When \(Y\) is truely binomial and \(m_i\) are relatively large, the deviance \(D\) is approximately \(\chi_{n-q-1}^2\) if the model is correct. A rule of thumb to use this asymptotic approximation is \(m_i \ge 5\). The large p-value indicates that the model has an adequate fit.
We can define the Pearson residuals as \[ r_i^{\text{P}} = \frac{y_i - n_i \widehat{p}_i}{\sqrt{\operatorname{Var} \widehat{y}_i}}. \] Then \[ X^2 = \sum_i \left(r_i^{\text{P}} \right)^2 \] in analogy to \(\text{RSS} = \sum_i r_i^2\) in linear regression.
Or we can define deviance residual similar in Binary outcome models \[ r_{dres_i} = \text{sign}(y_i - m_i\widehat{p}_i)\sqrt{y_i\ln\left(\frac{y}{m_i\widehat{p}_i}\right) + (m_i-y_i)\ln\left(\frac{m_i-y_i}{m_i-m_i\widehat{p}_i}\right)} \]
binmod <- glm(cbind(damage, 6 - damage) ~ temp, family = binomial, data = orings)
sumbinmod <- summary(binmod)
sumbinmod
##
## Call:
## glm(formula = cbind(damage, 6 - damage) ~ temp, family = binomial,
## data = orings)
##
## Deviance Residuals:
## Min 1Q Median 3Q Max
## -0.9529 -0.7345 -0.4393 -0.2079 1.9565
##
## Coefficients:
## Estimate Std.
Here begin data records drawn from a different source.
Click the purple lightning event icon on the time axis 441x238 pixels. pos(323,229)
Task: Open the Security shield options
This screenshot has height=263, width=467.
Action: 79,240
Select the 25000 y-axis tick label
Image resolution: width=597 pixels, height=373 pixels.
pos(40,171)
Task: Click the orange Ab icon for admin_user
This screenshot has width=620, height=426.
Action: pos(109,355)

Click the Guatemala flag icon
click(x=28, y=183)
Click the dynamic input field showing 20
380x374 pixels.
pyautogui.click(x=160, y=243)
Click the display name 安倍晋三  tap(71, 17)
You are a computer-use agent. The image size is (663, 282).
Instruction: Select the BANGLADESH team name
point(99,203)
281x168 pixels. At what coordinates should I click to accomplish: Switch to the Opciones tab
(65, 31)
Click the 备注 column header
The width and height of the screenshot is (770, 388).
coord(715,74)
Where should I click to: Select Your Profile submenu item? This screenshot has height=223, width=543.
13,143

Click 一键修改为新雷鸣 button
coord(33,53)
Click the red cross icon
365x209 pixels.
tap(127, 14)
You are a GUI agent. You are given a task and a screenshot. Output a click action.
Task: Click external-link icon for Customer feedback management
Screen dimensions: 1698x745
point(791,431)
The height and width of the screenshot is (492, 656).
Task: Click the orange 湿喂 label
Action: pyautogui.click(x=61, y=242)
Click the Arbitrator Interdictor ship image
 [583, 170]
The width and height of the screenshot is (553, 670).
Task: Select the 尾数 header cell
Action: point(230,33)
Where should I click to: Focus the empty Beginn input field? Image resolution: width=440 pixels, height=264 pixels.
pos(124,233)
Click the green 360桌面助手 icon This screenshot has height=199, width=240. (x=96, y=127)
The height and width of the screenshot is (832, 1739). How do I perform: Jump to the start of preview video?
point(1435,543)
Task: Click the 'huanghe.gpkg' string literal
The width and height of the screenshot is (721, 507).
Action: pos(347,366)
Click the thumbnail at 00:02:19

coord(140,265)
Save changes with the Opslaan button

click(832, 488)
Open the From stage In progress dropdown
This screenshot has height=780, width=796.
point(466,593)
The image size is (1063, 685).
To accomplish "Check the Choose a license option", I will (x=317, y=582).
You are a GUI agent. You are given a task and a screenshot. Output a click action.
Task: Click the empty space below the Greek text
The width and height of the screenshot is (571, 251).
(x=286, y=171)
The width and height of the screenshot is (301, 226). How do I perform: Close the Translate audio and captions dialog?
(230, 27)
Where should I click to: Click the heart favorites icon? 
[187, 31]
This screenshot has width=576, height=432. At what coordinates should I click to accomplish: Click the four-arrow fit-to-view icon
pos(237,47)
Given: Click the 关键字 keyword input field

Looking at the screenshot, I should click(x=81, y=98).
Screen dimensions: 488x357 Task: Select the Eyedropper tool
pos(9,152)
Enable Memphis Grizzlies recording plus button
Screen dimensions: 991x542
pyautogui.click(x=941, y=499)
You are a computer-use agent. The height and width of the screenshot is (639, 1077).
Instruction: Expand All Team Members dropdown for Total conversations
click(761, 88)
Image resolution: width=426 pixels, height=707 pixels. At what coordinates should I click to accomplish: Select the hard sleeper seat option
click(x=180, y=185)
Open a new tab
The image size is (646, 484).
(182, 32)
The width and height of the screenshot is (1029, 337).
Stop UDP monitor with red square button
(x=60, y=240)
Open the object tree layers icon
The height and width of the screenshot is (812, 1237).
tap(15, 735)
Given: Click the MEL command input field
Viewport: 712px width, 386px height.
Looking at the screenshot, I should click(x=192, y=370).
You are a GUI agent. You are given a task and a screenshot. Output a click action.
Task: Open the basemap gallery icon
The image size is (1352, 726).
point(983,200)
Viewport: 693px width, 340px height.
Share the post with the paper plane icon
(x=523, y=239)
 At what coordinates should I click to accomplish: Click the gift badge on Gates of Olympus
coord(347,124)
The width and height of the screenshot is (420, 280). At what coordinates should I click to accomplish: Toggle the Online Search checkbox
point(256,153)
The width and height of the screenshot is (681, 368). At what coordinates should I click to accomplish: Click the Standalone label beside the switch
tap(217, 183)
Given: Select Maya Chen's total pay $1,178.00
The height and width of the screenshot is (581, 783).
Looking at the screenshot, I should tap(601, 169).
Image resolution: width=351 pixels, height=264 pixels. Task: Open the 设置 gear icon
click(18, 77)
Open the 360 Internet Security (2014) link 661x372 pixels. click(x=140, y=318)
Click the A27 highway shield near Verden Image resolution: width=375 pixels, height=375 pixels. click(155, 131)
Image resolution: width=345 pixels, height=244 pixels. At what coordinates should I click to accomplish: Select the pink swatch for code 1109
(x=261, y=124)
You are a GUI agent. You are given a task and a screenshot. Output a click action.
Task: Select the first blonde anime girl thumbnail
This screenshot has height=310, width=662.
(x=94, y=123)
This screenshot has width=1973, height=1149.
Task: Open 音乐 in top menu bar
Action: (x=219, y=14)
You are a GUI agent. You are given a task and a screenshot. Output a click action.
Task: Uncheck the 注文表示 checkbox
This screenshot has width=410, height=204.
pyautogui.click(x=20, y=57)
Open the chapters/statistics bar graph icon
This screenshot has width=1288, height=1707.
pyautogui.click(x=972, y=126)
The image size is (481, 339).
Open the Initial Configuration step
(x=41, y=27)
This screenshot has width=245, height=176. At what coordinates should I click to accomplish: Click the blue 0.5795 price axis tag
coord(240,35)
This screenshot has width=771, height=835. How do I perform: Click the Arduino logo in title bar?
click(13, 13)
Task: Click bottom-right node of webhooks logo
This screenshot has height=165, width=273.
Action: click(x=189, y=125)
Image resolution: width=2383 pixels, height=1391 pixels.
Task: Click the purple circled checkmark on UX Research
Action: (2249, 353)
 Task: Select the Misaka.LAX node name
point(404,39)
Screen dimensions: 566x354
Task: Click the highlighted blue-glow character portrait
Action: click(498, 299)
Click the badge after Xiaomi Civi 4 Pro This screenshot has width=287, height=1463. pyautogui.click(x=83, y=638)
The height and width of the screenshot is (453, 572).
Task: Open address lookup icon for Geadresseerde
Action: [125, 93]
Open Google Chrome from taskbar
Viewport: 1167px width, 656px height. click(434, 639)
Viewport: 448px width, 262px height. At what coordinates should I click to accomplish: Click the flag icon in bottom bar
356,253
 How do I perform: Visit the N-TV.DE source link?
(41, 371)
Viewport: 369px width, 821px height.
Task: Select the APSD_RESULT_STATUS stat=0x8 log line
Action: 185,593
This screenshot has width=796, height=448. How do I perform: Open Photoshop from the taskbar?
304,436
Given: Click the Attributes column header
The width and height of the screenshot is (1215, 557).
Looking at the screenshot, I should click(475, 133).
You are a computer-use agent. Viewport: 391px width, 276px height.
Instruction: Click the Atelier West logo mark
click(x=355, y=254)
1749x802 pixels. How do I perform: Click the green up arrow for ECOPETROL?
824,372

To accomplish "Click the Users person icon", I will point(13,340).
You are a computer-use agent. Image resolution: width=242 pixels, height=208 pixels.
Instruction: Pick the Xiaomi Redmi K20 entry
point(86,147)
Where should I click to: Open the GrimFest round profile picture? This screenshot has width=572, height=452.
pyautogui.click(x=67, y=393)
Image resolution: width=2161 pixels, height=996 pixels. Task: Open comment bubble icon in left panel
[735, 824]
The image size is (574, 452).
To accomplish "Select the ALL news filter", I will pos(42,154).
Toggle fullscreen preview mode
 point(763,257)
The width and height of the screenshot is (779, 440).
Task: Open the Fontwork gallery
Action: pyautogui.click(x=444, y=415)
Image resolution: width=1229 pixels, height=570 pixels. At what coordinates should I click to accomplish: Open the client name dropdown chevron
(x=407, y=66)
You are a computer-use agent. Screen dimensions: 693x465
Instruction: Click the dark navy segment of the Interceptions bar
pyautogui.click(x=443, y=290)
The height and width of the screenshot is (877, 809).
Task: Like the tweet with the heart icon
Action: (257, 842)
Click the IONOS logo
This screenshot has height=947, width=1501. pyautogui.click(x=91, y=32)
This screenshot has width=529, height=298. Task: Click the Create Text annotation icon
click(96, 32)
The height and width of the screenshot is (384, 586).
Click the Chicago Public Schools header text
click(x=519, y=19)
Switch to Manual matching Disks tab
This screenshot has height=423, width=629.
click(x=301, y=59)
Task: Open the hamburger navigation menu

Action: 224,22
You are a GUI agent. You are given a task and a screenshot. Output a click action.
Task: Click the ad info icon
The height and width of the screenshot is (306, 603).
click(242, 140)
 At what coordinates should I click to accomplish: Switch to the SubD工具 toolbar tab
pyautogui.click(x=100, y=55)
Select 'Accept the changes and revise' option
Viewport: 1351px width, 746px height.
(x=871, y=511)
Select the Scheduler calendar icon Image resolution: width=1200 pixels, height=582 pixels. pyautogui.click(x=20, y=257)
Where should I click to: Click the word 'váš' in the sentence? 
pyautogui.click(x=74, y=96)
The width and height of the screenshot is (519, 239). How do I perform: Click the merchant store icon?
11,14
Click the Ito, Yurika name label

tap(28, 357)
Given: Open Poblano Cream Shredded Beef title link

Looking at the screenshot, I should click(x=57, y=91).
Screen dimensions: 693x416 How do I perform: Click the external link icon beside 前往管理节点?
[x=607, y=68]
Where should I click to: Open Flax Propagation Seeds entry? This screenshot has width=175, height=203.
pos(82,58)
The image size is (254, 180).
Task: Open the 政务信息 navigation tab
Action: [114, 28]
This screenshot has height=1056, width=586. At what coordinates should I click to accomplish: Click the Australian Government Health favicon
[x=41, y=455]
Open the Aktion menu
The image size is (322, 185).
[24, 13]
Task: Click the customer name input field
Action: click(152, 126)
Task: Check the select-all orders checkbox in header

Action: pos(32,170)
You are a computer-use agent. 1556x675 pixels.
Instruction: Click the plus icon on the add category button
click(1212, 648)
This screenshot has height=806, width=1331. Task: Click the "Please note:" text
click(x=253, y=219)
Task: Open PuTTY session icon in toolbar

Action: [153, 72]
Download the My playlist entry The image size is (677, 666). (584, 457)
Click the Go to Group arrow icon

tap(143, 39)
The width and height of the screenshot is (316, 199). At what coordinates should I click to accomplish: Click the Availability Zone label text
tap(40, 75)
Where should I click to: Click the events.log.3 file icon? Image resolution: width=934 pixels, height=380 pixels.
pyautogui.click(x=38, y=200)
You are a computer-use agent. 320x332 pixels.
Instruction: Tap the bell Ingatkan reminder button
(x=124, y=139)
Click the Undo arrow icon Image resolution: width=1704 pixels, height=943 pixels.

Error z value Pr(>|z|)
## (Intercept) 11.66299 3.29626 3.538 0.000403 ***
## temp -0.21623 0.05318 -4.066 4.78e-05 ***
## ---
## Signif. codes: 0 '***' 0.001 '**' 0.01 '*' 0.05 '.' 0.1 ' ' 1
##
## (Dispersion parameter for binomial family taken to be 1)
##
## Null deviance: 38.898 on 22 degrees of freedom
## Residual deviance: 16.912 on 21 degrees of freedom
## AIC: 33.675
##
## Number of Fisher Scoring iterations: 6
tibble(rperson = residuals(binmod, type = "pearson"),
rdeviance = residuals(binmod, type = "deviance")) %>%
ggplot() +
geom_point(mapping = aes(x = rperson, y =rdeviance)) +
geom_abline(intercept = 0, slope = 1) +
xlab("Pearson residual") +
ylab("Deviance residual")